In a significant market upheaval, stocks took a nosedive as investors flocked to safe-haven assets like bonds, gold, and the Japanese yen on Thursday, following the announcement of unexpected trade tariffs by Donald Trump. These tariffs, aimed at fortifying the U.S. economy, are reverberating through global trade and supply chains.

The technology sector bore the brunt of the fallout, particularly affecting manufacturing operations in China and Taiwan, where tariffs soared above 30%. Altogether, exports from China to the U.S. now encounter a staggering 54% tariff burden.

According to Ben Wiltshire, a global rates trading strategist at Citi, “The U.S. effective tariff rate on all imports appears to be the highest it has been in over a century.”

Nasdaq futures plunged by 3.3%, and during after-hours trading, the market capitalization of major technology firms, often referred to as the “Magnificent Seven,” saw a loss exceeding $760 billion. Apple, heavily reliant on Chinese manufacturing for its iPhones, experienced a nearly 7% decline in stock price.

Broad-market indicators reflected this downturn as well, with S&P 500 futures dropping by 2.7% and FTSE futures falling 1.6%. European equity futures also succumbed to this trend, sliding nearly 2%.

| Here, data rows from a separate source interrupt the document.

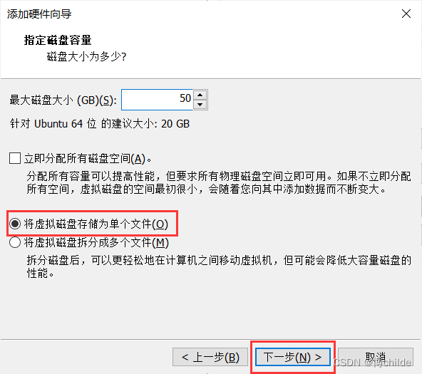Enable the 立即分配所有磁盘空间 checkbox box
The image size is (422, 374).
coord(15,158)
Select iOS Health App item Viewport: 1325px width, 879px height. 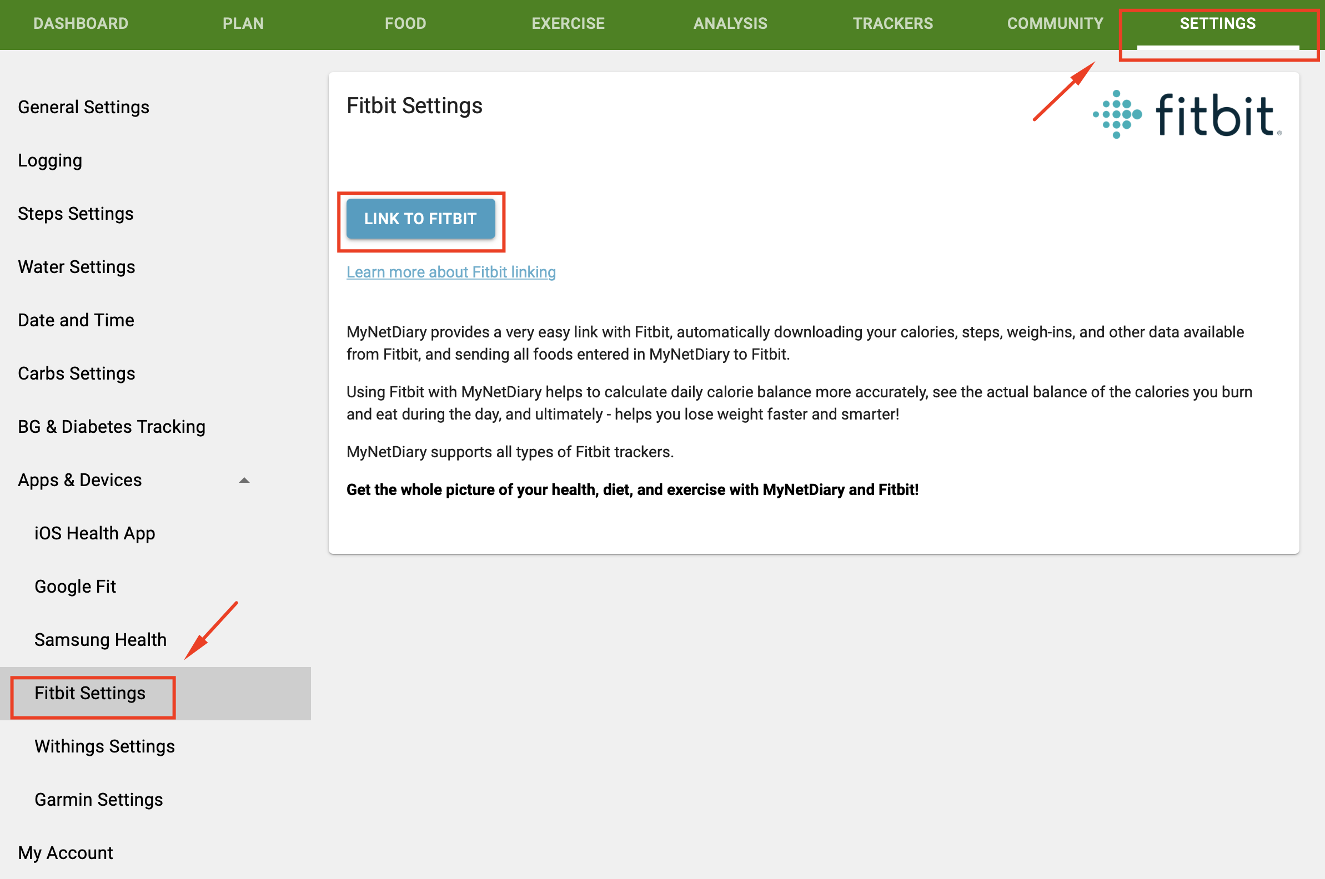click(x=95, y=533)
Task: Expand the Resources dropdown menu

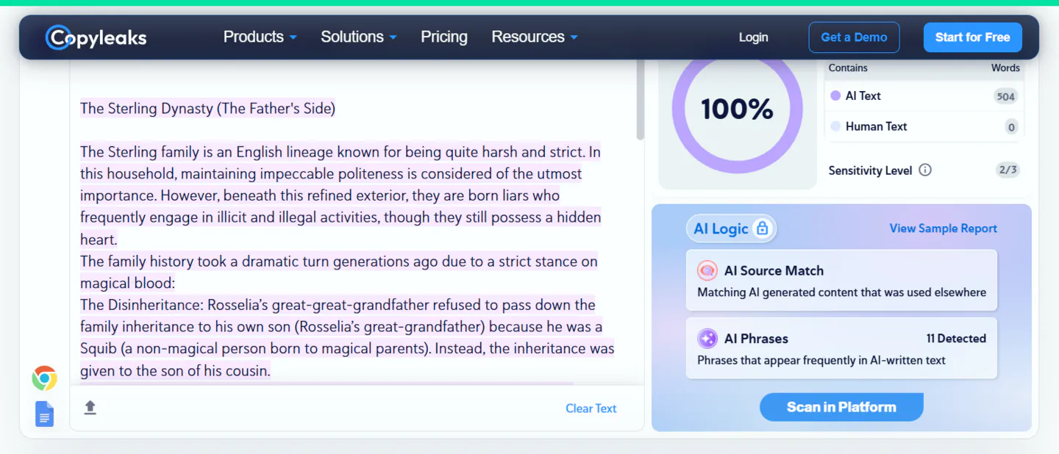Action: [x=535, y=37]
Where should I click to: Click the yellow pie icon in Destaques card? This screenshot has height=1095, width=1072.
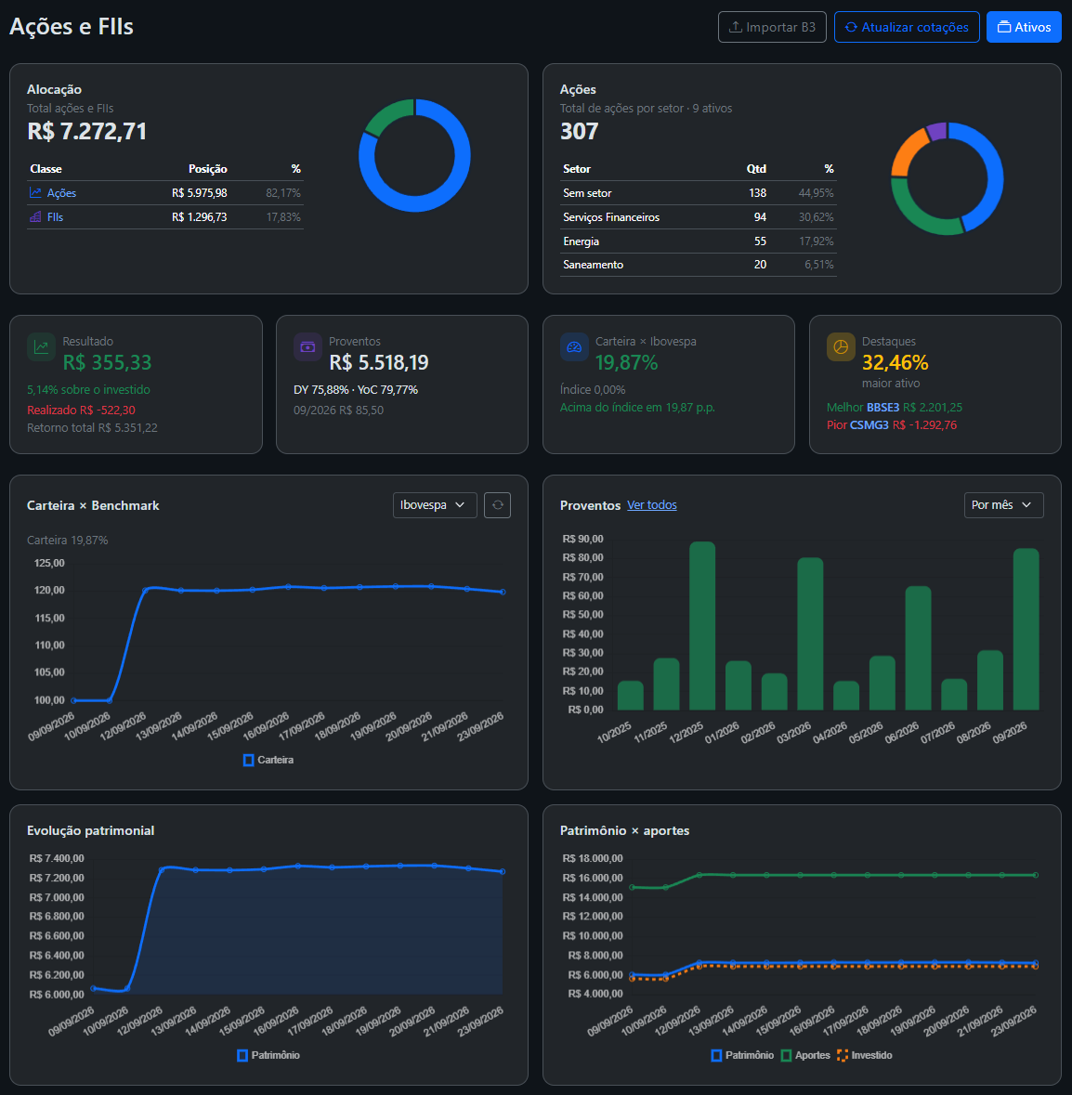(841, 346)
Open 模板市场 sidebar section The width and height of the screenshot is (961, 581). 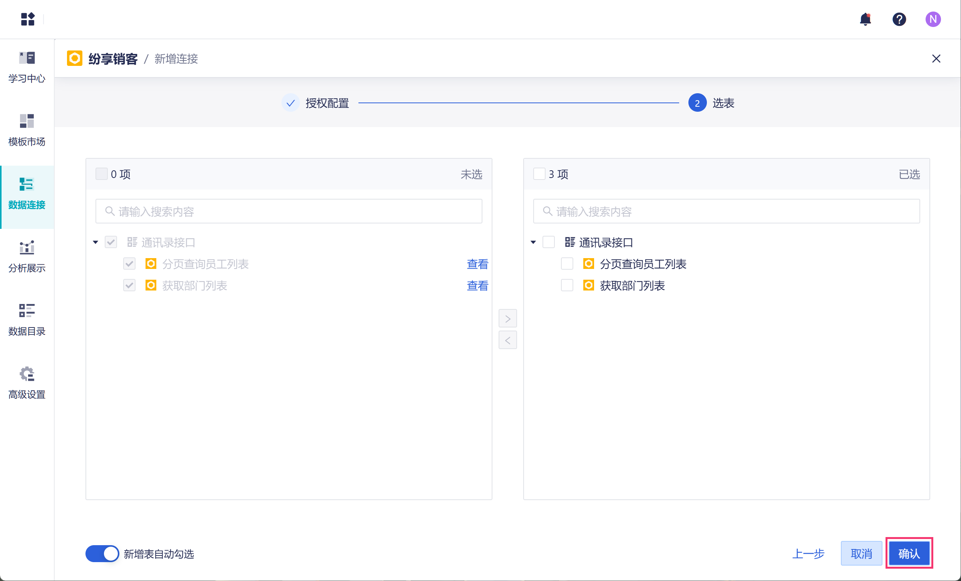coord(27,130)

Gold prices surged to an all-time high, surpassing $3,160 an ounce, while oil prices – a critical indicator of global economic health – fell by over 2%, settling at $73.24 per barrel for benchmark Brent futures.

In Asia, Japan’s Nikkei index experienced a decrease of 2.8%, hitting an eight-month low, with the majority of its components suffering losses, including shippers, banks, and exporters. Across the region, the MSCI index for Asia-Pacific shares excluding Japan dropped more than 1%.

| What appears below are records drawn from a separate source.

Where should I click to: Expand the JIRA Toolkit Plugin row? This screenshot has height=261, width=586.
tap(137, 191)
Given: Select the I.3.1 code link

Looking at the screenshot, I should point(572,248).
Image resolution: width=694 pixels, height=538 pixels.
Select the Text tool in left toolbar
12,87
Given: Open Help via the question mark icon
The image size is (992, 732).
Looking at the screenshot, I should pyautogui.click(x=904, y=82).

As investor sentiment turned cautious, the yield on benchmark 10-year U.S. Treasury bonds decreased by 14 basis points, reaching a low of 4.04%, as markets braced for an anticipated slowdown in U.S. economic growth. Concurrently, futures for interest rates suggested an increased likelihood of rate cuts in the near future.

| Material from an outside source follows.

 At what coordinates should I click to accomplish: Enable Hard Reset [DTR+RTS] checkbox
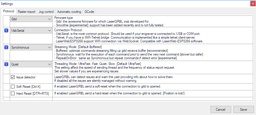coord(13,94)
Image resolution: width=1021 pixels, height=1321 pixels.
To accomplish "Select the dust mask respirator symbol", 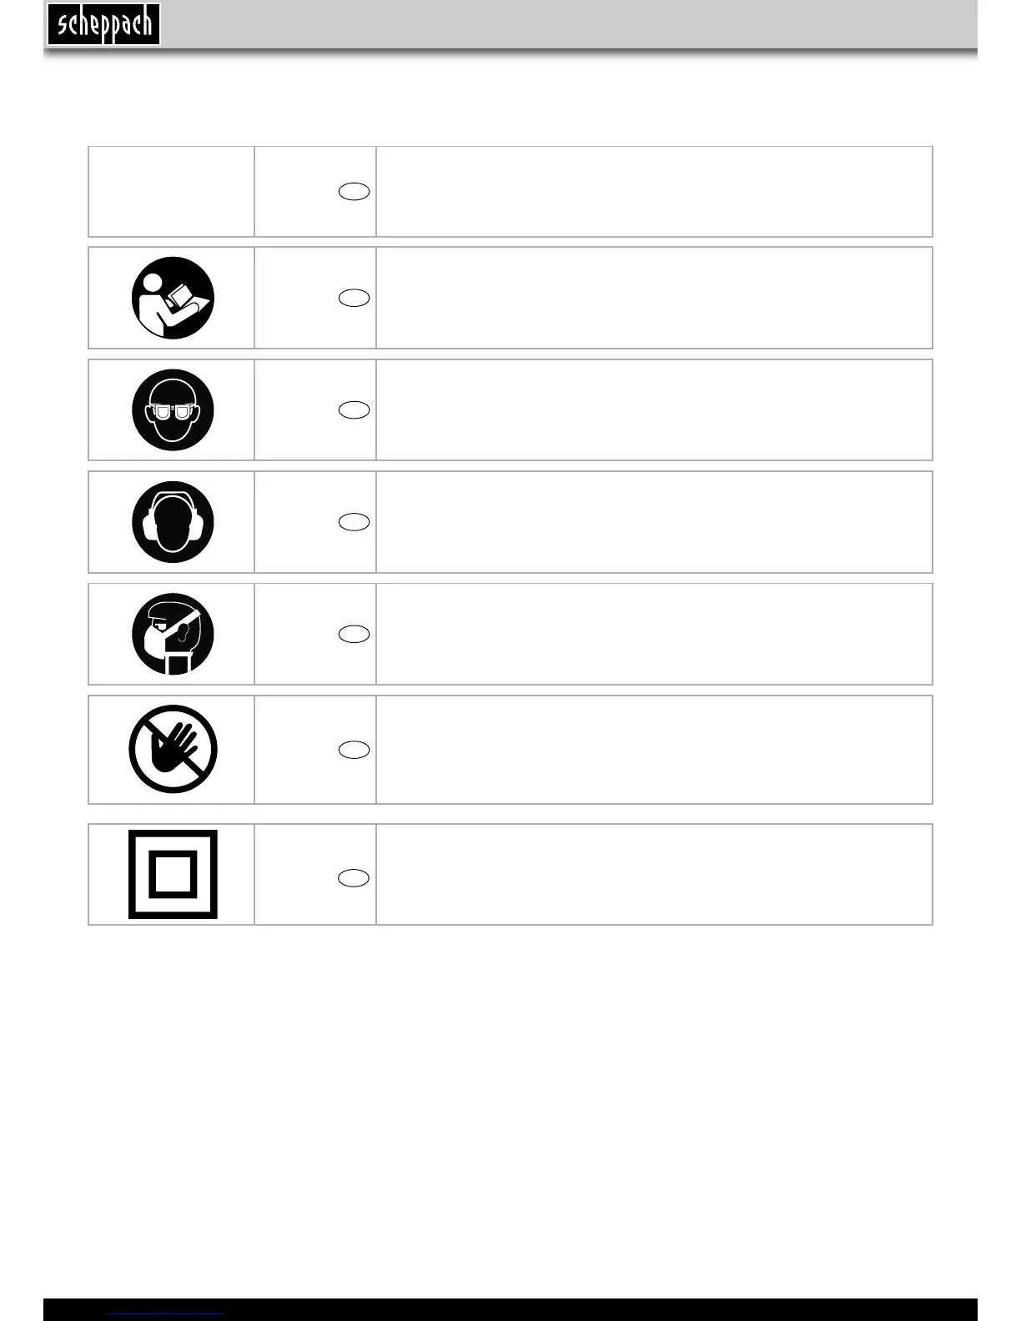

Jeanette Gerratty, chief economist at Robertson Stephens, remarked, “The tariffs are so comprehensive and larger than we anticipated.” Trump’s policy introduced a base tariff rate of 10% on imports from all nations, with particularly steep rates levied against specific trading partners in Asia.

China’s exports now face a 34% tariff, while Japan, Vietnam, and South Korea are subject to tariffs of 24%, 46%, and 25%, respectively. The European Union’s tariff is set at 20%.

Chinese stock markets responded immediately, with the CSI300 index slipping by 0.24% and the Shanghai Composite Index dipping 0.1%. The Hang Seng Index in Hong Kong also fell by 1.6%, and South Korea’s Kospi declined by 2%. Additionally, Van Eck’s Vietnam ETF dropped by over 8% in after-hours trading, while Australian shares fell 2%.

The Chinese yuan suffered, falling to its weakest point since mid-February, with an onshore value of 7.3060 yuan per dollar. This drop mirrors the trend in the offshore market, where the yuan also reached a two-month low. Trump’s announcement also plugged a loophole that allowed low-value packages to be shipped from China, potentially impacting the operations of its vast online retail sector.

Ten-year Japanese government bond futures experienced their sharpest surge in eight months, indicating increased demand for safer investments amidst the turbulent market.

Commenting on the broader implications, Zhiwei Zhang, chief economist at Pinpoint Asset Management in Hong Kong, stated, “The tariffs announced today pose a significant risk to global trade,” adding that “Supply chains in East Asia are particularly under pressure.”

As the U.S. dollar gained strength against most Asian currencies in a volatile trading session, the yen stood out, strengthening against the dollar to trade above 148 yen. In response to the tariffs, it is anticipated that affected nations may implement their own countermeasures, leading to a potential spike in prices across various sectors.

IG market analyst Tony Sycamore warned, “The tariff rates unveiled this morning far exceed baseline expectations, and if they are not negotiated down swiftly, we could see heightened recession expectations in the U.S.”